DDSEP® 8 Quick Quiz

October 2019 - Quick Question 1

A 73-year-old man with coronary artery disease requiring coronary artery bypass grafting and daily low-dose plain aspirin is hospitalized with acute anemia and melena. His aspirin is withheld and he is placed empirically on intravenous proton pump inhibitors with continuous infusion. He undergoes upper endoscopy, which reveals a single 8-mm ulcer in the duodenal bulb with a visible vessel. After successful endoscopic therapy with epinephrine injection and the use of hemoclips, he remains stable. Prior to discharge, he is recommended to resume aspirin therapy.

Which intervention is most likely to reduce the risk of recurrent bleeding?

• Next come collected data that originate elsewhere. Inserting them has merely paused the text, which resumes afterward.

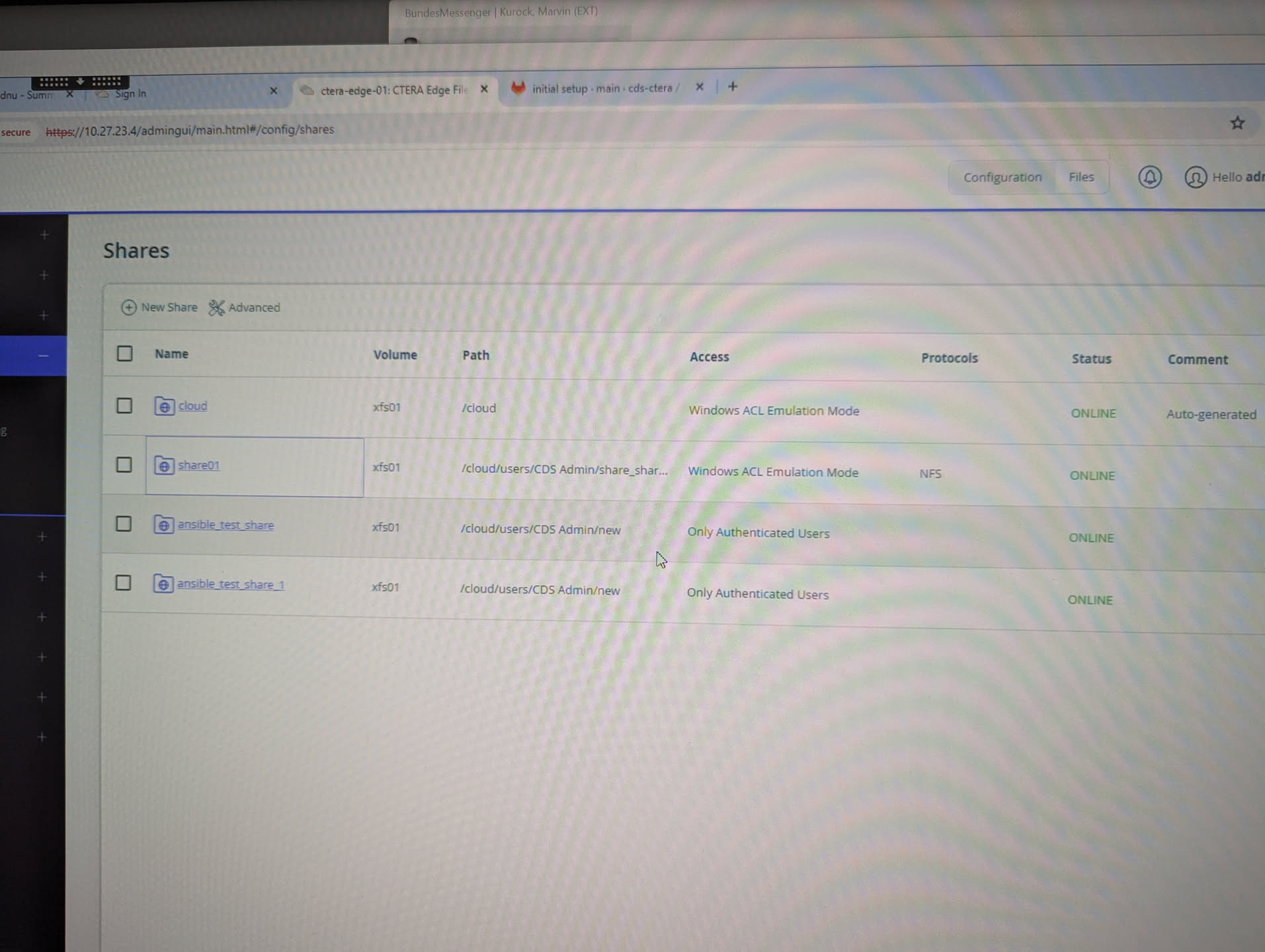Click the ansible_test_share folder icon
The height and width of the screenshot is (952, 1265).
(163, 525)
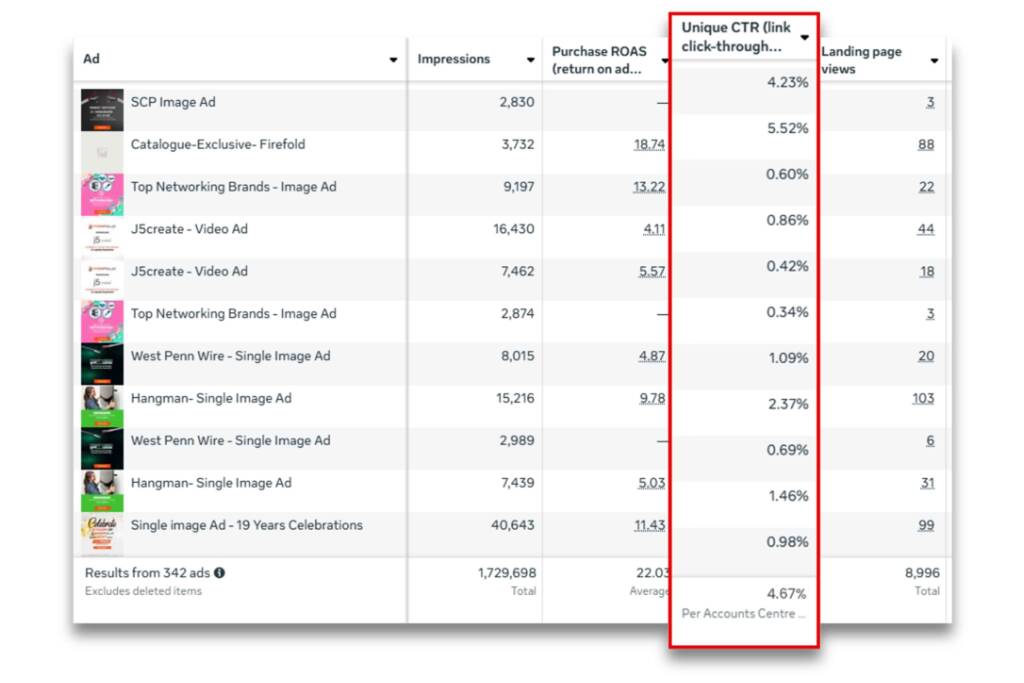The image size is (1024, 683).
Task: Open the Landing page views column dropdown
Action: pos(934,60)
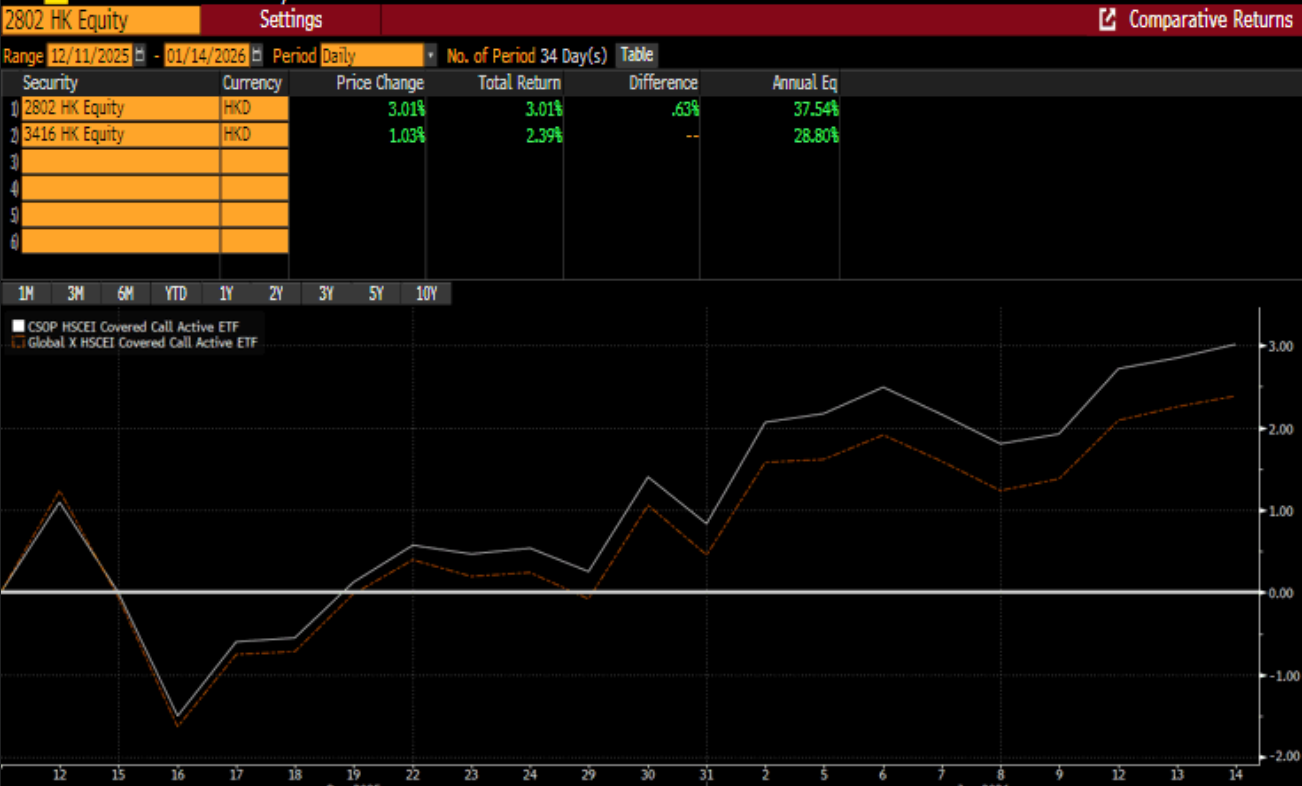This screenshot has width=1302, height=786.
Task: Open the Settings menu
Action: pos(290,20)
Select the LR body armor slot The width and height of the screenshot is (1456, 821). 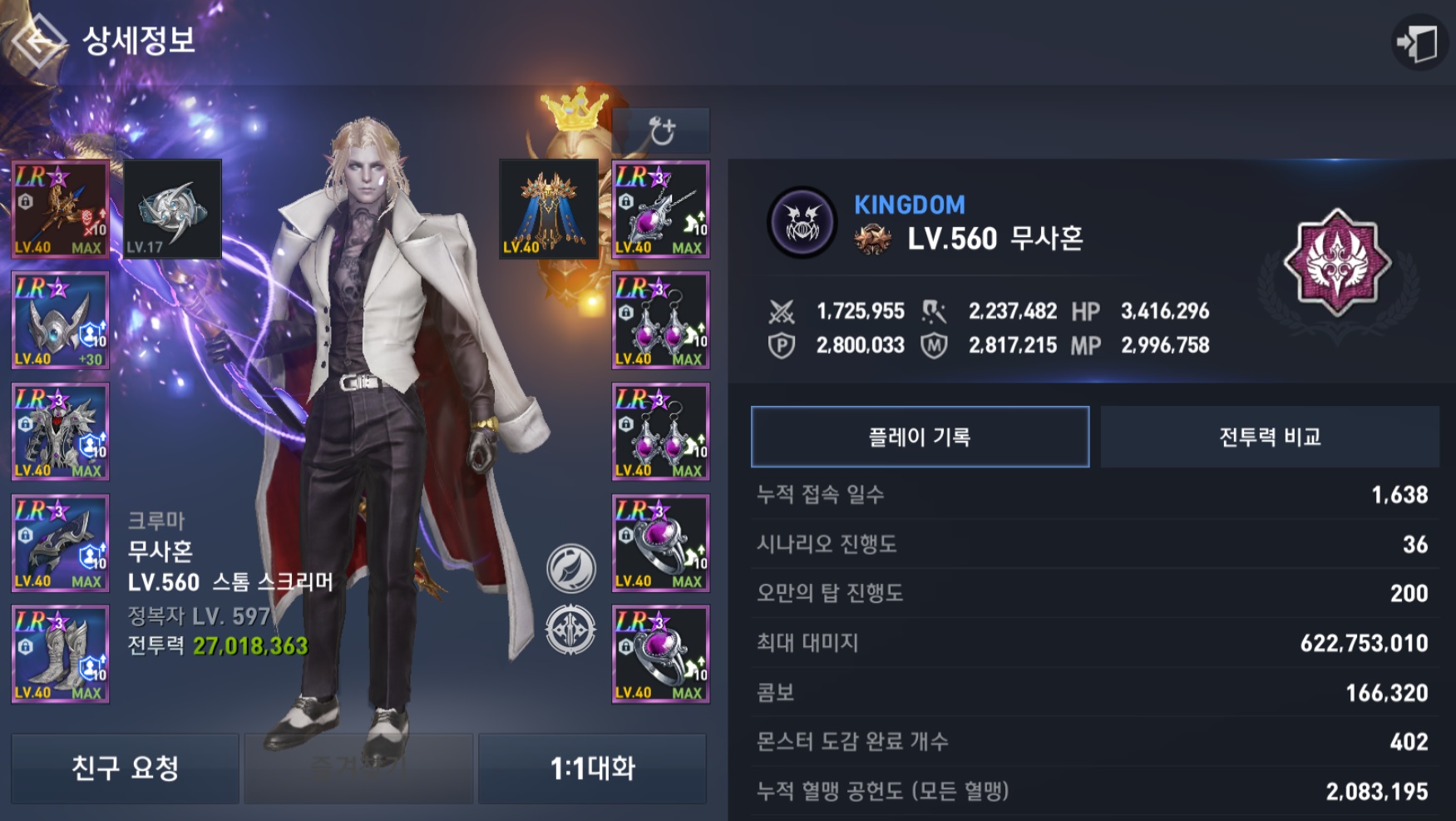pyautogui.click(x=60, y=432)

Switching to low-dose enteric coated aspirin

Maintenance on low-dose aspirin with the addition of daily PPI

Switching to low-dose buffered aspirin

Switching to low-dose plain aspirin

Q1. Correct Answer: B

Rationale
In patients 70 years or older with a history of gastrointestinal bleeding and on chronic NSAIDs, the use of a PPI can reduce the risk of recurrent bleeding. In the setting of an acute bleeding episode, aspirin should resume within 7 days of adequate hemostasis. However, there are no advantages of enteric coated or buffered aspirin in reducing the risk of recurrent bleeding.

References
1. Kelly JP, Kaufmann DW, et al. Risk of aspirin-associated major upper-gastrointestinal bleeding with enteric-coated or buffered product. Lancet 1996;348:1413-6.
2. Laine L, Jensen D. Management of patients with ulcer bleeding. Am J Gastroenterol. 2012;107:345-60.